Start aregistry editor by typing "regedit" in the Run entry field (you get this if you press the "Start" button on the taskbar and then "Run").


Now for XP (and probably Vista also) go to


My Computer\HKEY_LOCAL_MACHINE\SOFTWARE\Microsoft\Windows NT\CurrentVersion\NetworkCards


You'll see a list here e.g. 12 2 5


12 comes before 2 as only the first number is looked at, so 1 comes before 2.


Take a look which of these cards is your wireless card e.g. 12 and which of these cards is your 'fixed' network card e.g. 5


Now rename the list ( 2 -> 3, 12 -> 2, 5 -> 1)


Renaming can be done by selecting the number (12 2 5) and then pressing the F2 button.


After doing this you need to completely shutdown your machine (i.e. power off). And yes the power HAS to be off, a simple reboot won't do it as then only a warm reboot occurs and the initialization of the network cards is not done correctly.


After powering up your machine again you should see that the hostid you now get when executing ptchostid (e.g. from a command prompt) is the hostid your license server has been using before.


Be careful when manipulating the registry as you can very easily damage your Windows installation by making mistakes.


Hope this helps.


Best regards,


John Bijnens
Edited by: orac
 
Hi orac,
Thanks for the info. I disabled my wireless network card and installed my license. It works great now.
I think i shall deactivate my wireless card whenever needed
Thanks for the time and info again
Siva
 
Hello orac,


I've been looking for a solution to this for ages. Tried this last night and worked fine.
smiley32.gif



Cheers


orac said:
You don't have to generate a new license.


The problem is caused by a different order of the network interfaces. By adding a wireless card to your PC you have a chance thatthe wireless card comes first in the network interface list. The license server is always connected to the first network interface in this list. It doesn't help to generate a new license for the 'new' MAC address of your wireless card as then the license server will only work when your connected to a wireless network. Instead you can change the order of the network interfaces in the Windows registry (I haven't found any other way to do this besides manipulating the registry directly, no Windows commands seem to be effective).


Start aregistry editor by typing "regedit" in the Run entry field (you get this if you press the "Start" button on the taskbar and then "Run").


Now for XP (and probably Vista also) go to


My Computer\HKEY_LOCAL_MACHINE\SOFTWARE\Microsoft\Windows NT\CurrentVersion\NetworkCards


You'll see a list here e.g. 12 2 5


12 comes before 2 as only the first number is looked at, so 1 comes before 2.


Take a look which of these cards is your wireless card e.g. 12 and which of these cards is your 'fixed' network card e.g. 5


Now rename the list ( 2 -> 3, 12 -> 2, 5 -> 1)


Renaming can be done by selecting the number (12 2 5) and then pressing the F2 button.


After doing this you need to completely shutdown your machine (i.e. power off). And yes the power HAS to be off, a simple reboot won't do it as then only a warm reboot occurs and the initialization of the network cards is not done correctly.

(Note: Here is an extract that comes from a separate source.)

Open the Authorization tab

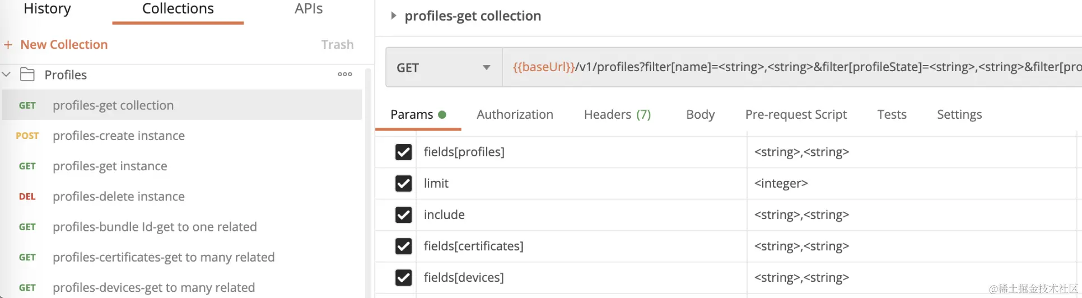click(x=515, y=115)
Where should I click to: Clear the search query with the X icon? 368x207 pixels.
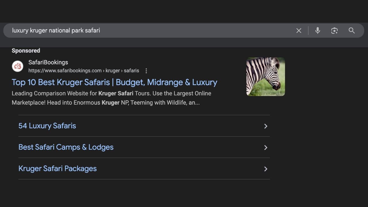(299, 30)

After powering up your machine again you should see that the hostid you now get when executing ptchostid (e.g. from a command prompt) is the hostid your license server has been using before.


Be careful when manipulating the registry as you can very easily damage your Windows installation by making mistakes.


Hope this helps.


Best regards,


John Bijnens
 
i would agree with this. This has usually always been my problem with installing Pro/E when more than one network card is installed on the computer.


Incindentally, has anyone used the Microsoft Loopback Adaptor successfully in the absence of a network card?